8 Alternatives To (Long) Meetings

One of the most frequent questions we receive in our productivity training is how teams can improve their meetings. Meetings have increasingly become a source of frustration and annoyance to many knowledge workers across all industries. Luckily, our team of Productivity Ninjas are on a mission to overall reduce the meetings we attend and make the ones we have to go to super productive. Our Facilitation Training will teach you lots of useful tools and techniques on how to make your meetings more productive, but to start you off straight away, we’ve put together some alternatives to free up some space in your calendar.

Making Meetings Fun Again

The Why!

Before we discuss the various alternatives to all those hour-long meetings in your calendar, let’s have a look at WHY it even matters. Why should we cut down the meetings we host and attend?

First off, we see more and more people’s calendars being filled with one meeting after the other which just begs the question: when are we getting actual work done? Furthermore, have you ever pondered about the cost of your meetings?

We don’t mean the room hire and biscuits, or the hour of your life and the cost of that time to your boss. We’re talking about the cost of getting all of those people in a room for an hour – some of you are very highly paid, even when stuck in a meaningless meeting.

On average, 10 hours of meetings per week with just 4 employees can cost up to £25.9k a year. It’s been reported that the average manager spends 18 to 26 hours per week in formal and informal meetings, and the average meeting comprises of eight people. It’s clear to see that spending our days in meetings isn’t the most valuable use of our time and not the most useful way employers spend their money either.

But what are the alternatives to meetings?

The How! 

1) Get It Done 

Don’t wait for an approval meeting, remember it’s usually better to apologize than to ask permission. And in the days of Slack, you don’t need a meeting for signing work off, simply ping it onto Slack or whichever tool your team is using and let your line manager do their magic.

2) Email 

Updating people on a project status? Wanting to hear some feedback on work you’ve recently done? Whilst our first instinct is to gather people in a room and talk it out, fight the instinct and plug it into a nicely structured email instead. Similarly, if you’re invited to a meeting but feel like you don’t really have much to add but still would like to hear what happened, simply ask to receive the meeting minutes after.

How to Tackle Your Inbox

3) Conference Calls

Rather than getting everyone in the same physical space, get everyone in the same virtual space. When well-structured, the call can be done in half the time of a well-run meeting. The topic can be more focused and fewer people will jump in with duplicate or valueless comments and ideas.
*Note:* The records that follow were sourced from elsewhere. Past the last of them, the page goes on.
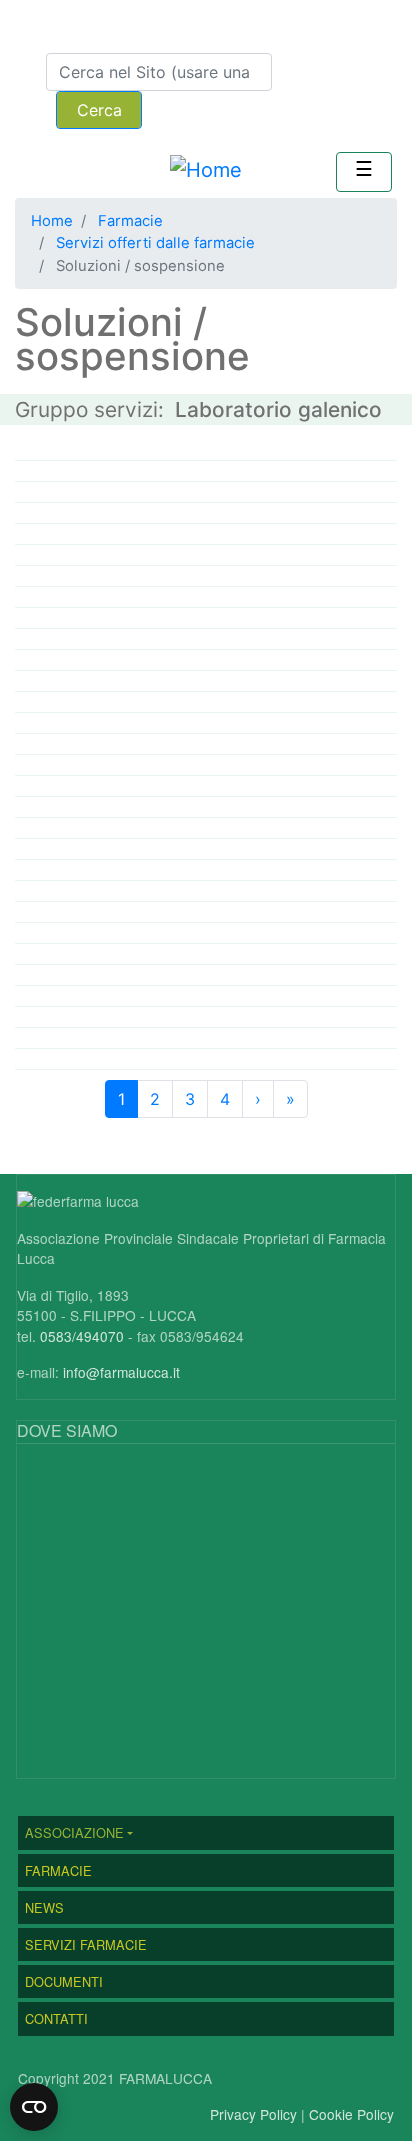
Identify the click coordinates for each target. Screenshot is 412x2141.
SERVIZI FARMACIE (86, 1944)
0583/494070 (82, 1336)
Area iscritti (90, 28)
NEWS (44, 1907)
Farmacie (130, 221)
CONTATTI (56, 2018)
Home (52, 221)
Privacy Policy (253, 2114)
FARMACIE (58, 1870)
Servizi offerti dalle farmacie (155, 243)
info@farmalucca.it (121, 1372)
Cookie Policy (351, 2114)
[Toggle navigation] (364, 172)
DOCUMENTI (64, 1981)
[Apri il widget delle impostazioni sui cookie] (34, 2107)
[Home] (206, 170)
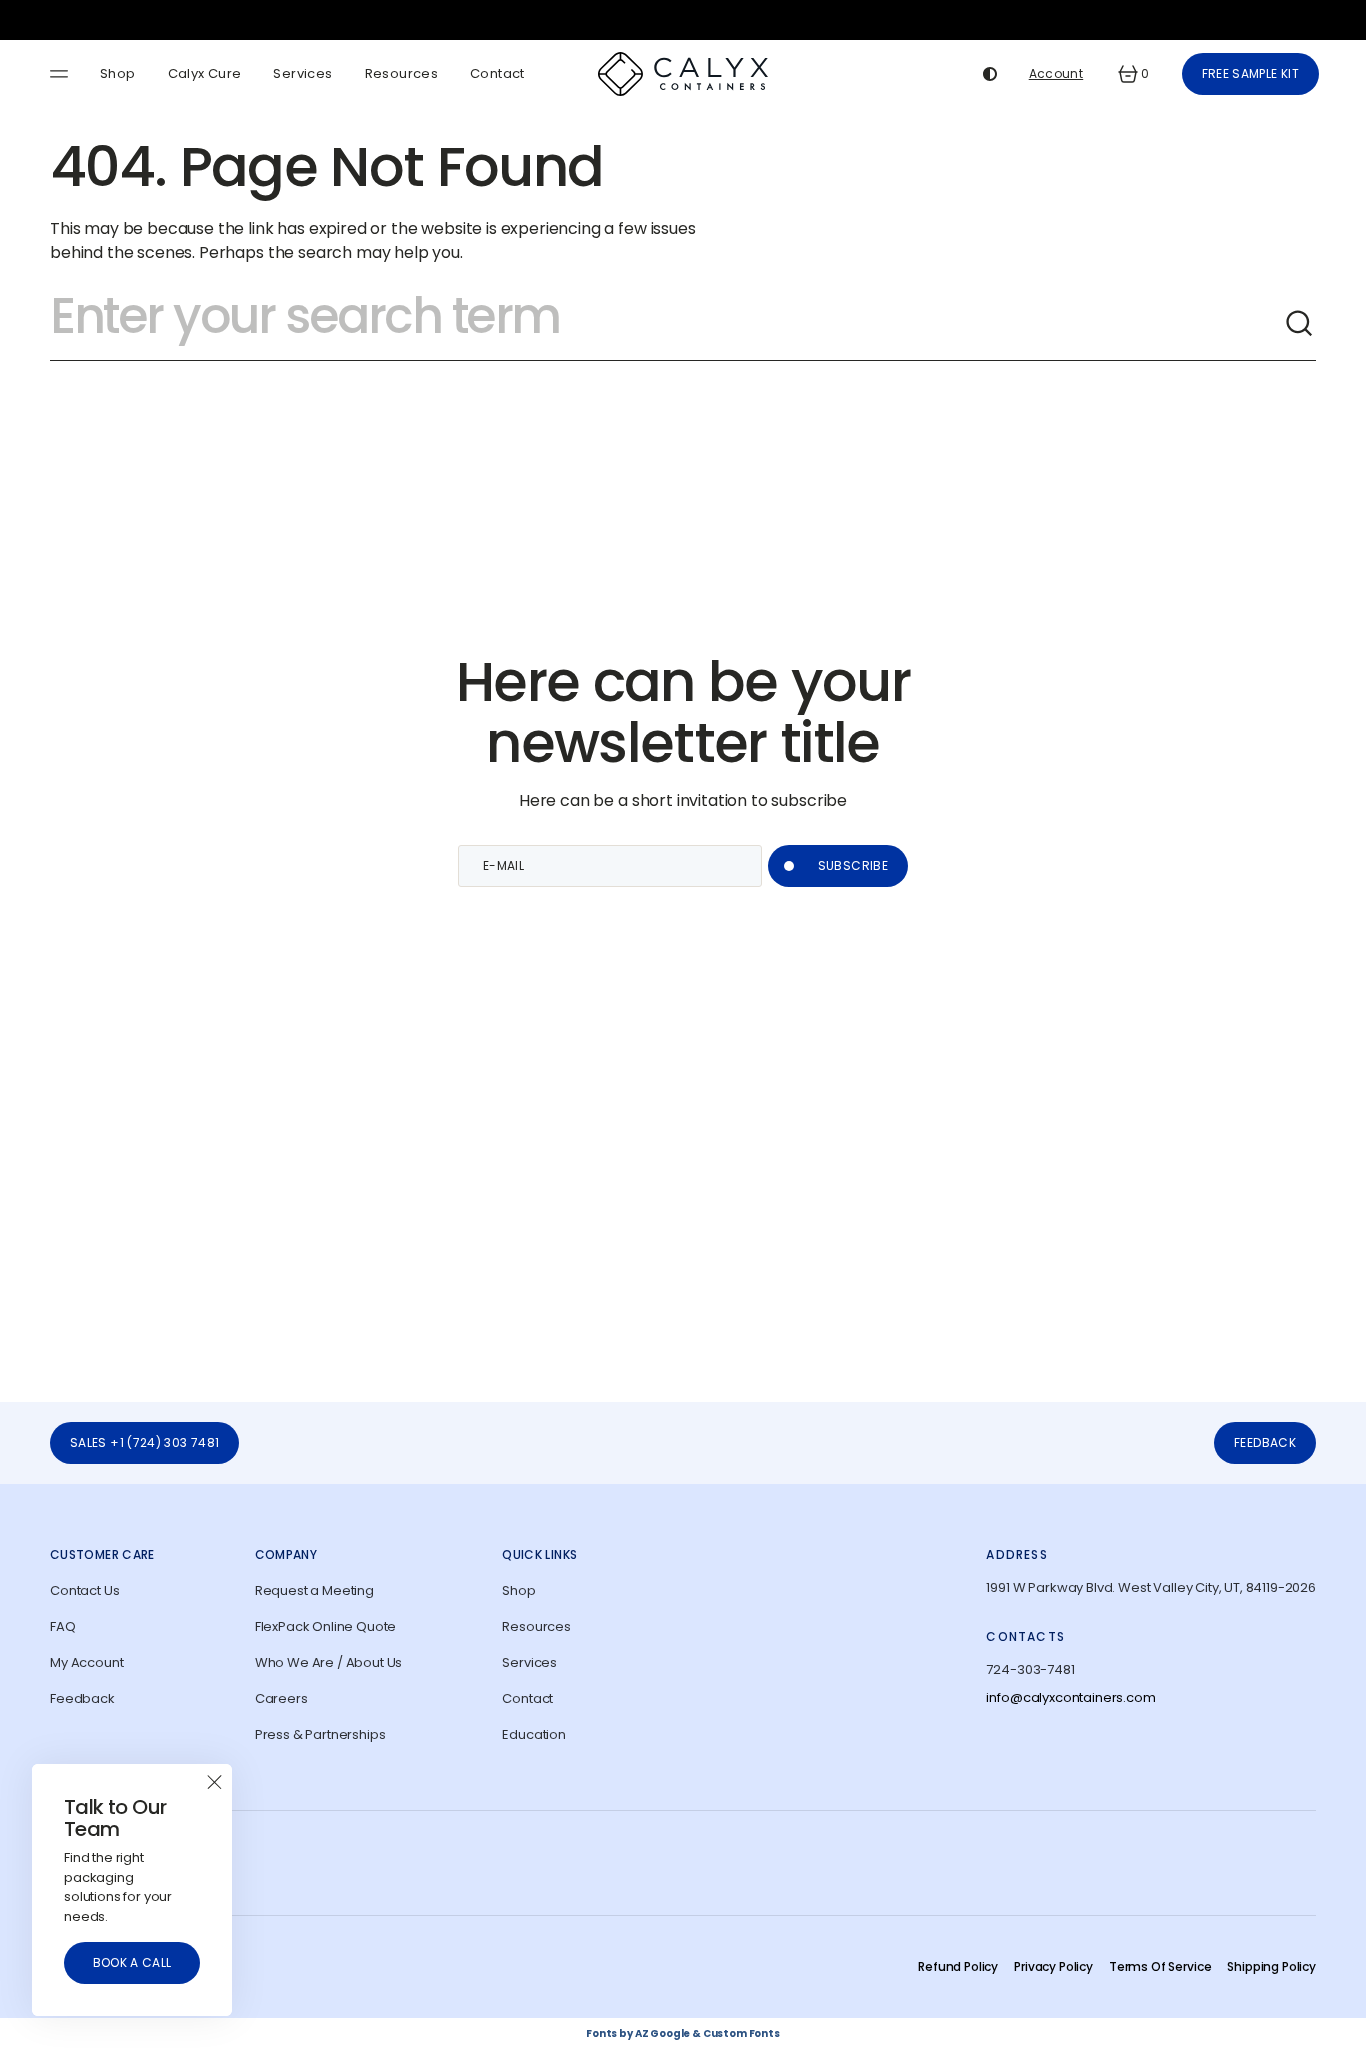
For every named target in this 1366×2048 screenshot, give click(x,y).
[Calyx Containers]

4) Collaborative Technologies 

We’re talking Slack, Google+, second brain tools etc. They all allow you to collaborate on documents or ideas from day one, with the people you’d normally invite to a meeting.

5) Checklists and Brisk Meetings 

For regular meetings, for example 121s, prepare a checklist for the meeting, which attendees fill out beforehand. Start every meeting with the same question: “What were the action points from our last meeting?” before running through a list of open questions and then finally a summary of actions for both to take away.

6) Daily Huddle

This takes no more than 15 minutes each day, deals with small issues and happens at the same time every day, asking the same set of questions every single time.

7) Corridor Consensus Building and Management by Walking About 

Set aside some time, either once a day or certainly two or three times a week, when you make yourself available to your team, and to those outside of your direct line management but with whom you may need to collaborate. It’s a time when people know they can come talk to you. Done well, this can cover off half a dozen or more issues in no more than half an hour, versus running ten or more meetings a week.

8) Round Up Emails 

It’s important for good communication and morale that teams are up to speed with what everyone else is working on. Having an internal communications person collate the best of the week’s news and then ensuring everyone reads it is much quicker than asking everyone to sit in a room hearing it for an hour or more.

By Hannah Urbanek
You can connect with Hannah on LinkedIn.

Excellent points. I am also interested in experimenting with Stand-up meetings. Evidence is showing they are roughly half the length and equally as impactful. Also, “walking” meetings if there are only 2-3 people involved. Pick a destination and get some exercise as you discuss something. Use a voice recorder to capture notes.

We run a daily stand-up but the nature of much of our work is that it is long tailed and runs over multiple days – do you have any advice on chunking work up in a way that would support a more action / delivery based daily huddle rather than a generic update?


Hi John! Thanks for the great question.
Here are the questions we ask during our Daily Huddle at Think Productive: https://thinkproductive.co.uk/the-daily-huddle/
Focusing more on delivery and actions, we’d also suggest including/exchanging some for the following questions:
What 3 things do you need to update people on/share?
What 3 things are you prioritizing?
What do you need help with?

Let us know if you have any other questions and keep us posted on how you’re getting on with your daily huddles!